_SELECTED EXTRACT_.

□ □ □

The US tariff announcements are reshaping the global trading landscape. Here’s an insight into the implications for the technology sector.

The recent announcement of sweeping tariffs by the US has significantly impacted the share prices of technology companies, which have been among the hardest hit. The technology sector faces a challenging landscape with the tariffs poised to significantly impact consumer device manufacturers and online retailers alike. Additionally, the ongoing trade war with China has intensified as the US has increased tariffs on Chinese goods to 125% in response to retaliatory measures taken by China. This situation could further impact US technology and AI companies due to their reliance on importing rare minerals from China.

With the 90-day pause on the tariffs for the rest of the countries, the Republic of Ireland now faces a 10% tariff as part of measures imposed by the US on the EU. The Irish government is looking at a “considered and measured" response that would focus on productivity and competitiveness.

□ □ □

_REQUIRED ACTIONS_.
A. In the tariff excerpt, what tariff rate does the Republic of Ireland now face?
B. Return everything in the tariff excerpt from "With the 90-day" down to "productivity and competitiveness.".
C. According to the tariff excerpt, why could the trade war with China further affect US technology and AI companies? Answer in one to three sentences.

_DATASET EXCERPTS_.
□ □ □

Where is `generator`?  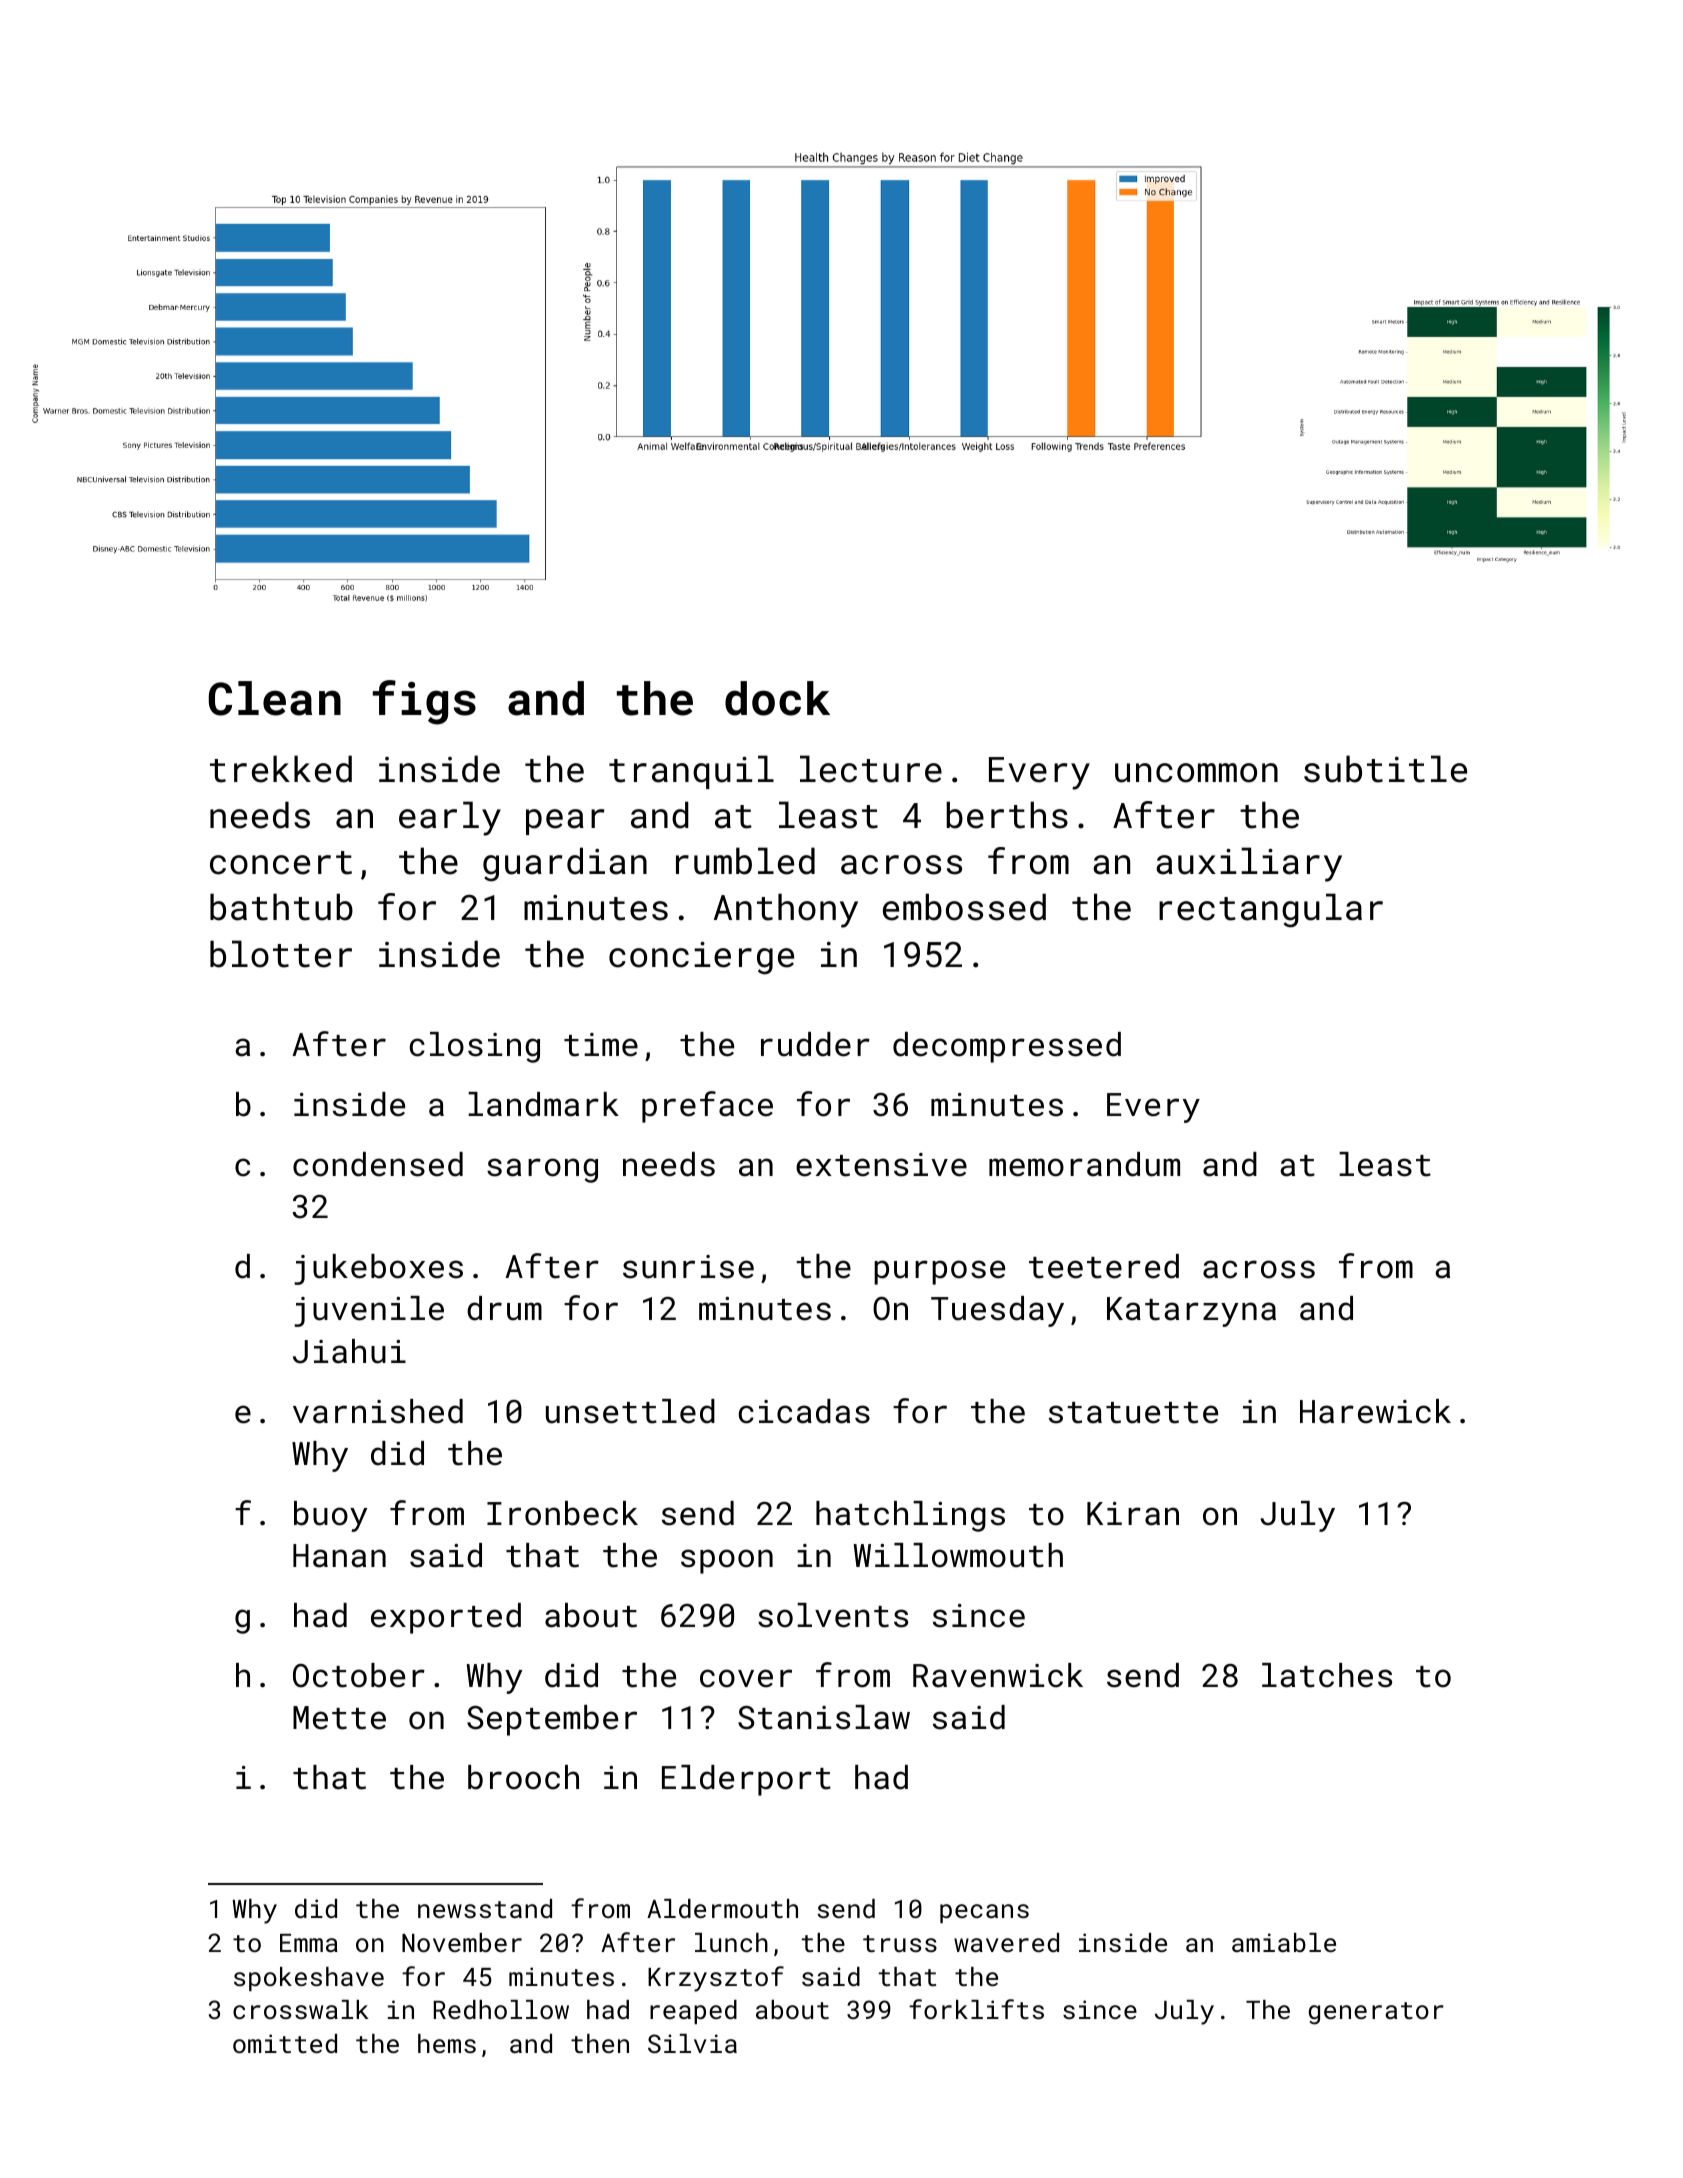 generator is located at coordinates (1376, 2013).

□ □ □

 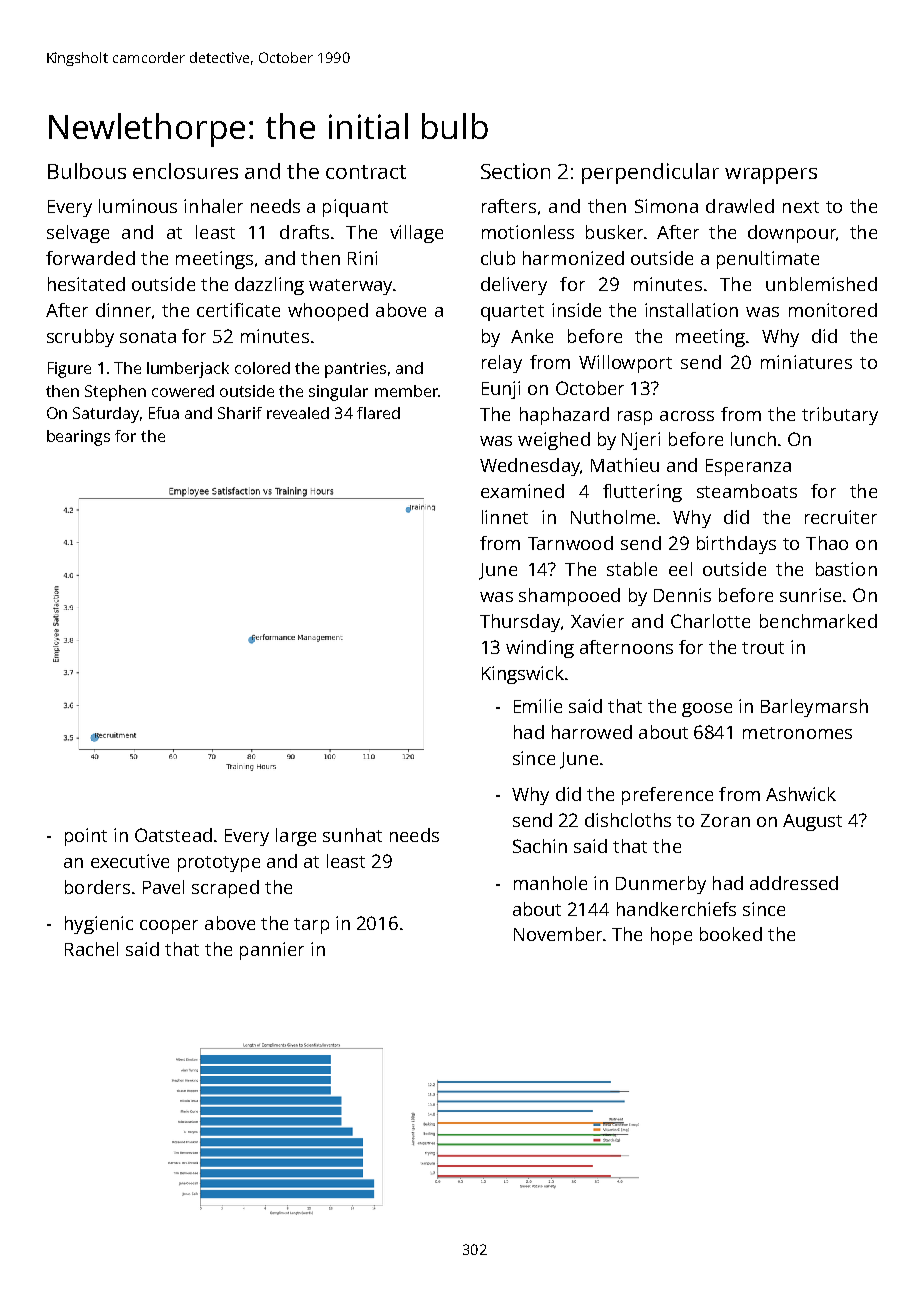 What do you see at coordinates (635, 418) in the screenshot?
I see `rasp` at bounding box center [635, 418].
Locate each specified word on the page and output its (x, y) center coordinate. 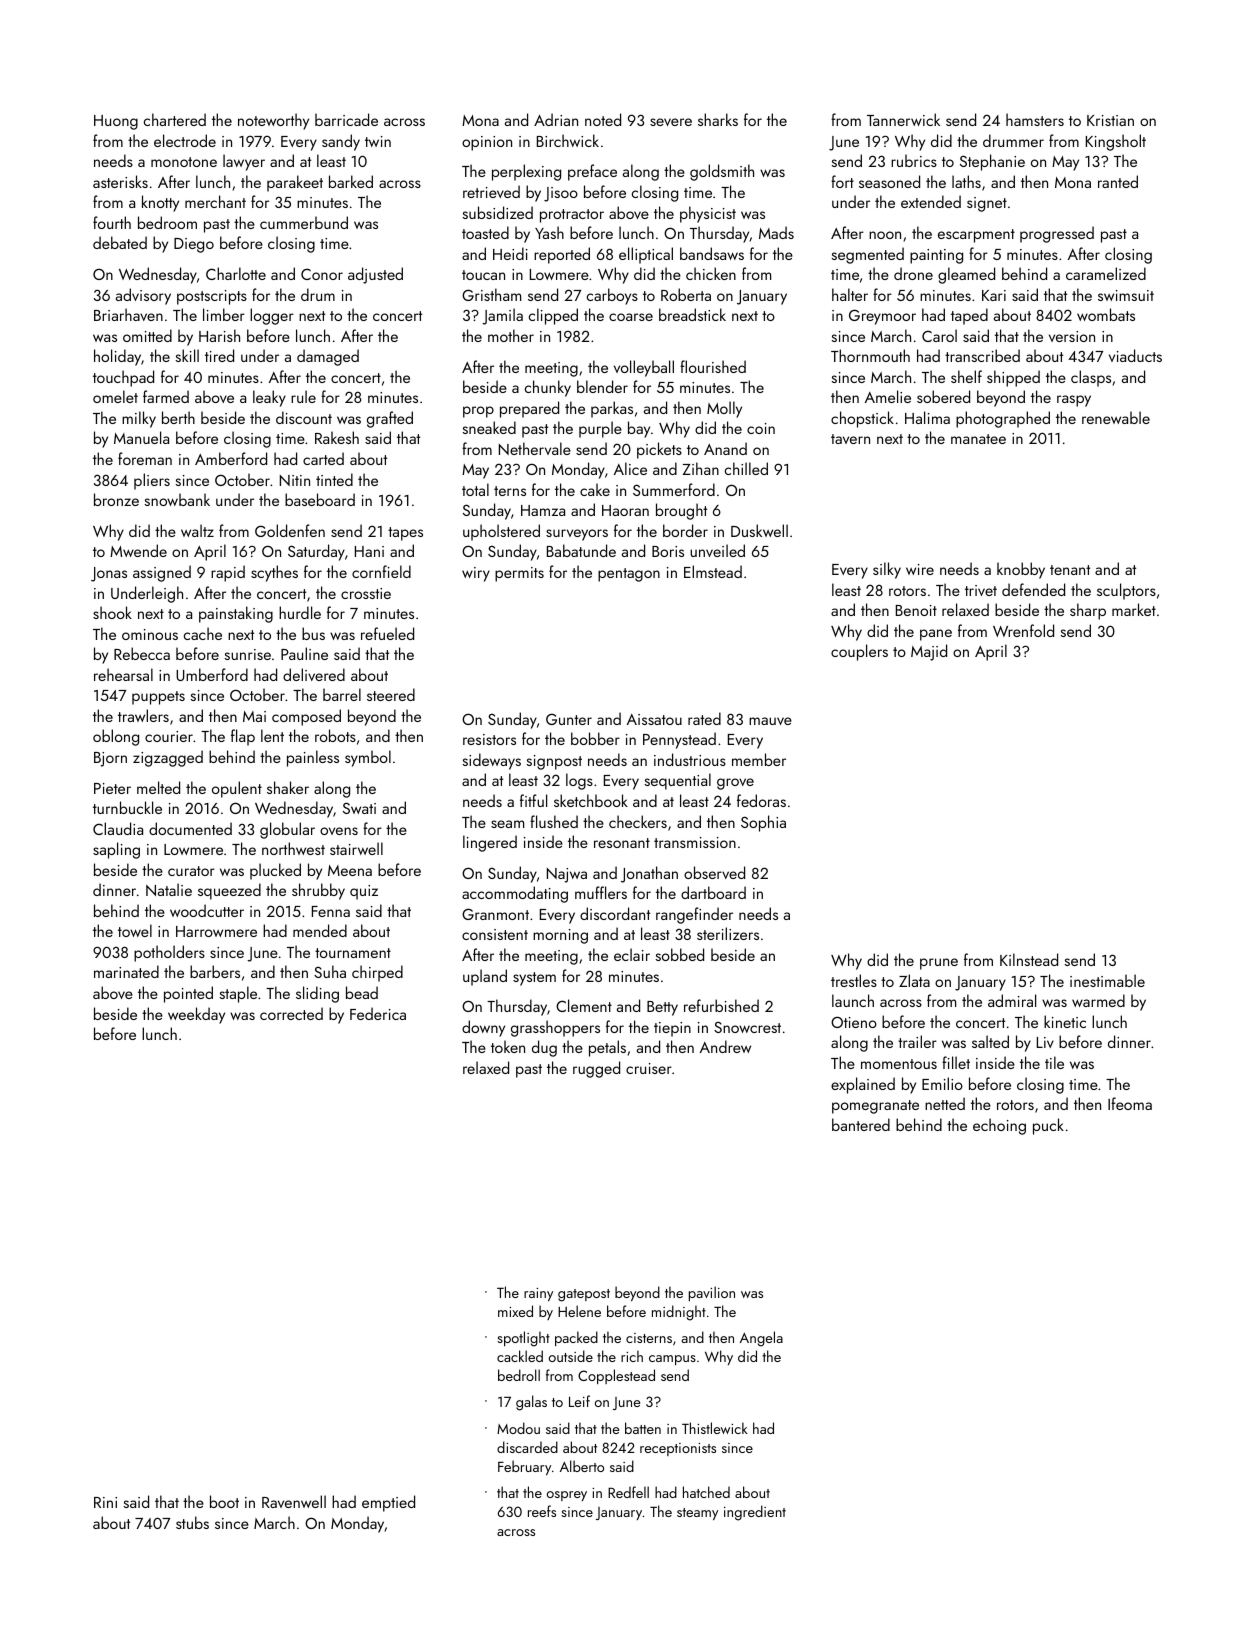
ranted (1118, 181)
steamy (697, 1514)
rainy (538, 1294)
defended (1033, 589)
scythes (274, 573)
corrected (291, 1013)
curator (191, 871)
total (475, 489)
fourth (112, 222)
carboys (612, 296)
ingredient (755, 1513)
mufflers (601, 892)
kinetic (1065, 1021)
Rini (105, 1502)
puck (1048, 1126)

□ □ □

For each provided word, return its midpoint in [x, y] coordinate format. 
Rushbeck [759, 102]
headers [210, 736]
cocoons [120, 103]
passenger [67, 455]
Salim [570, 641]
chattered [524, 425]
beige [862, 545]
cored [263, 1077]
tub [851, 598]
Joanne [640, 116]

□ □ □

_ANSWERS IN ORDER_.
A. A 10% tariff, part of the measures the US imposed on the EU.

B.
With the 90-day pause on the tariffs for the rest of the countries, the Republic of Ireland now faces a 10% tariff as part of measures imposed by the US on the EU. The Irish government is looking at a “considered and measured" response that would focus on productivity and competitiveness.

C. These companies rely on importing rare minerals from China. The US has raised tariffs on Chinese goods to 125% in response to China's retaliatory measures.